> Set problem
Please set out the material from the line holding "Task: Choose the M30 timeframe" through the end of the material, inclusive, as a numbered list without blank lines. Leave the pictures out.

::::

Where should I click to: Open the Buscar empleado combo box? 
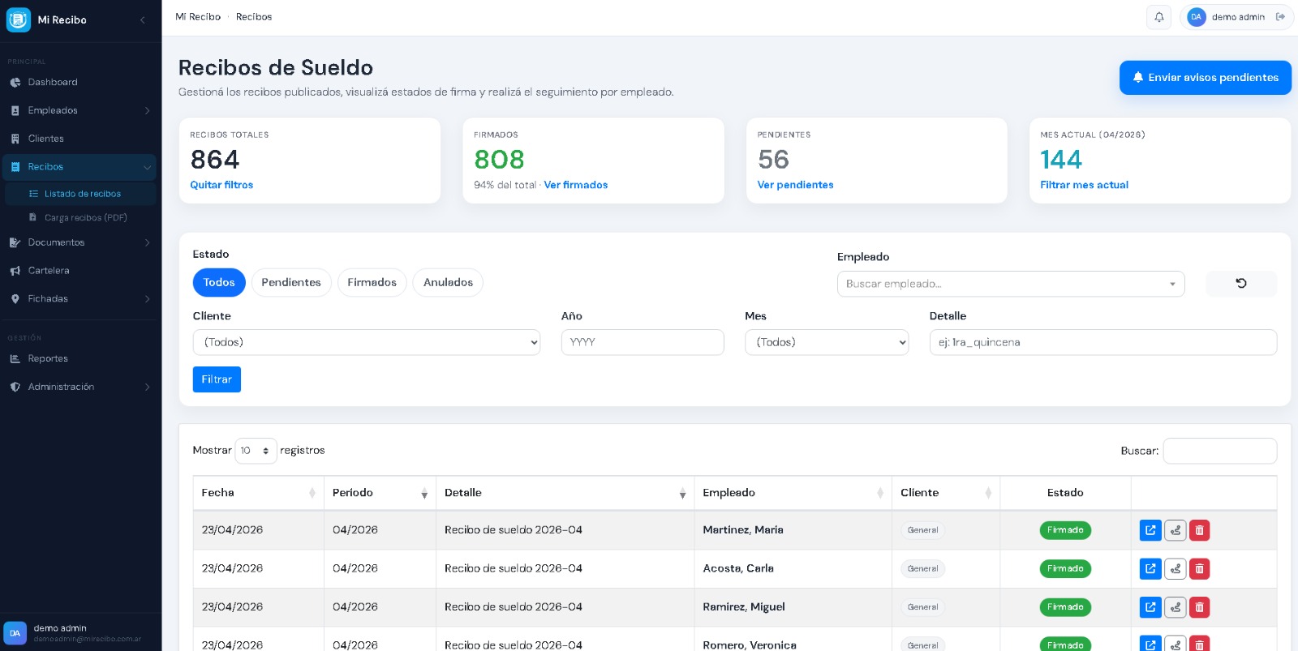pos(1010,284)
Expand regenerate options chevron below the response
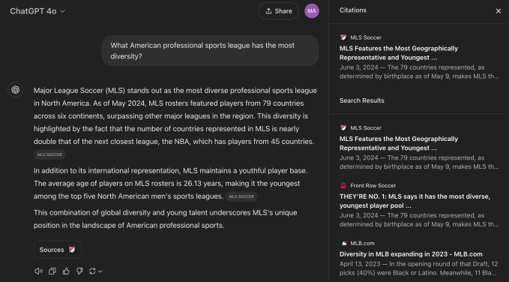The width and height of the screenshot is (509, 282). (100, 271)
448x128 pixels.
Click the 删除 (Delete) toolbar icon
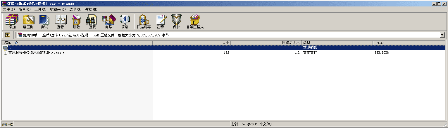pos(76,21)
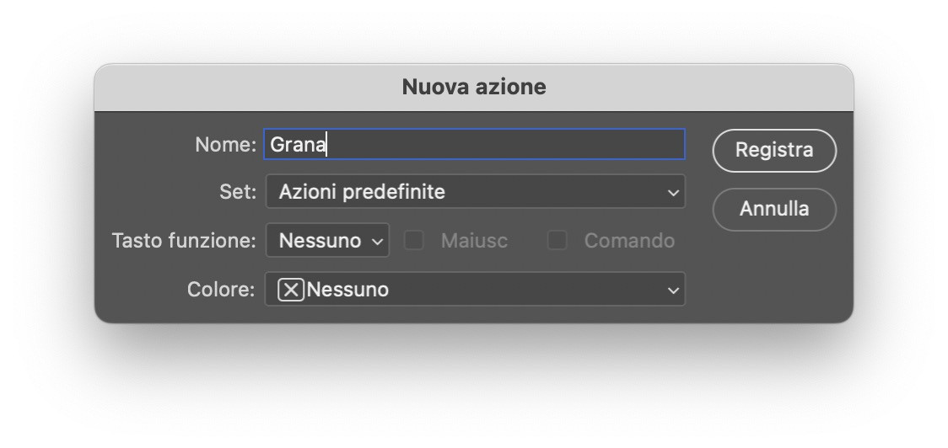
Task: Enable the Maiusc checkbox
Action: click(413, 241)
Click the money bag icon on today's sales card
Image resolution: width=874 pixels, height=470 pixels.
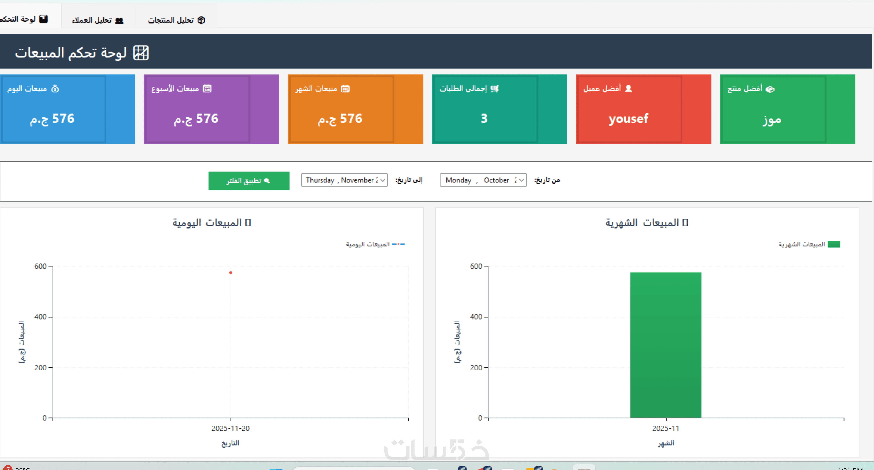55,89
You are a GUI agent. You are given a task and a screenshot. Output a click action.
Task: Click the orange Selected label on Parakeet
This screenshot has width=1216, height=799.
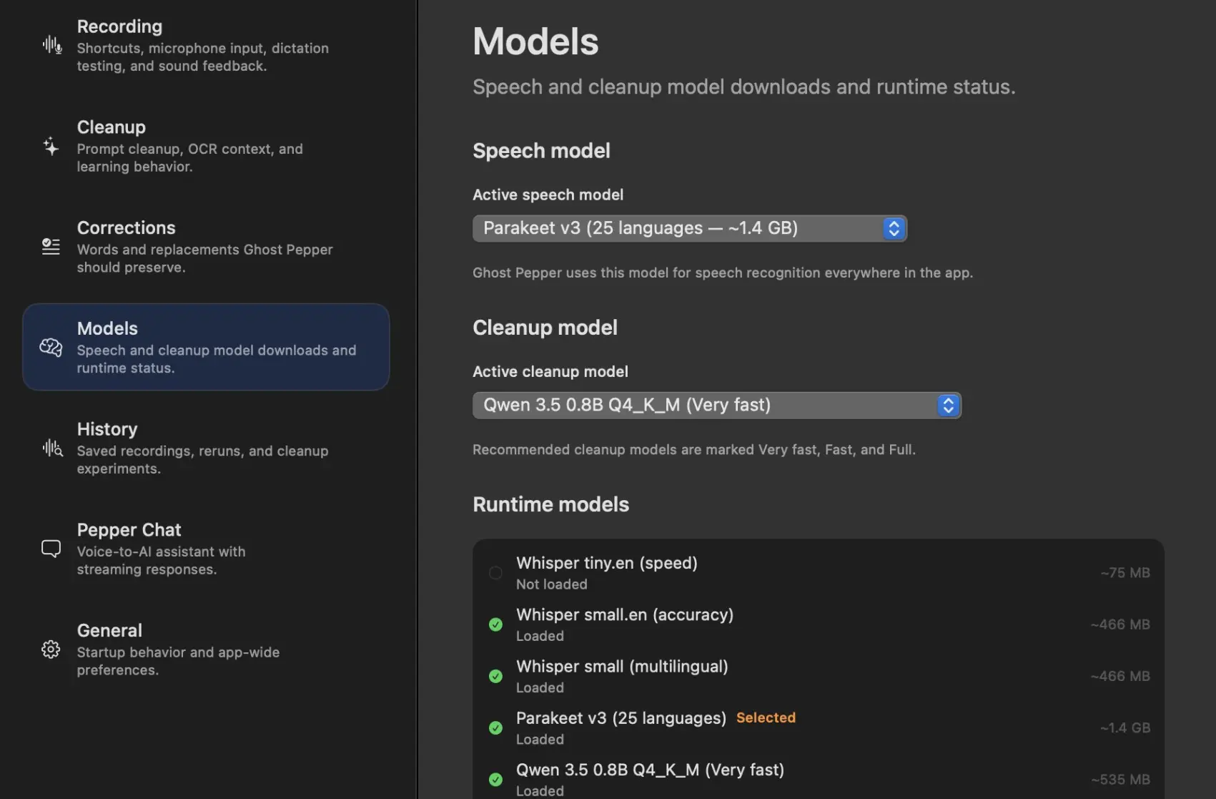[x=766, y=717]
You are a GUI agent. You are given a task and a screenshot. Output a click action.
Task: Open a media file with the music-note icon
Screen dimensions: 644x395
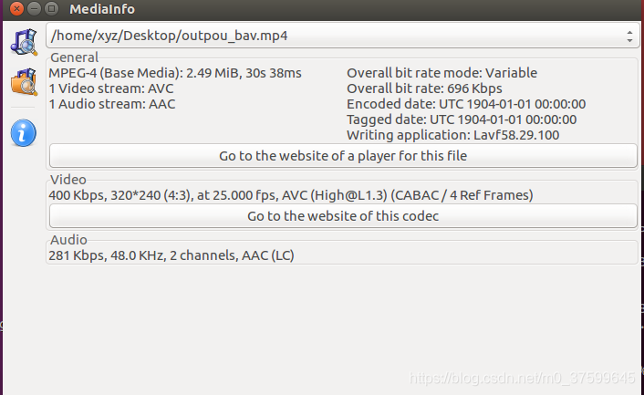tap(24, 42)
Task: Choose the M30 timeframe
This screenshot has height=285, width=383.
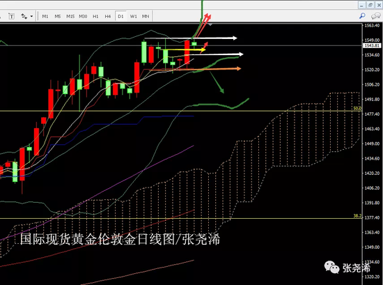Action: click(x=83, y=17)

::::

> Answer below
1. Task: Choose the M30 timeframe
2. This screenshot has height=285, width=383.
3. Action: click(x=83, y=17)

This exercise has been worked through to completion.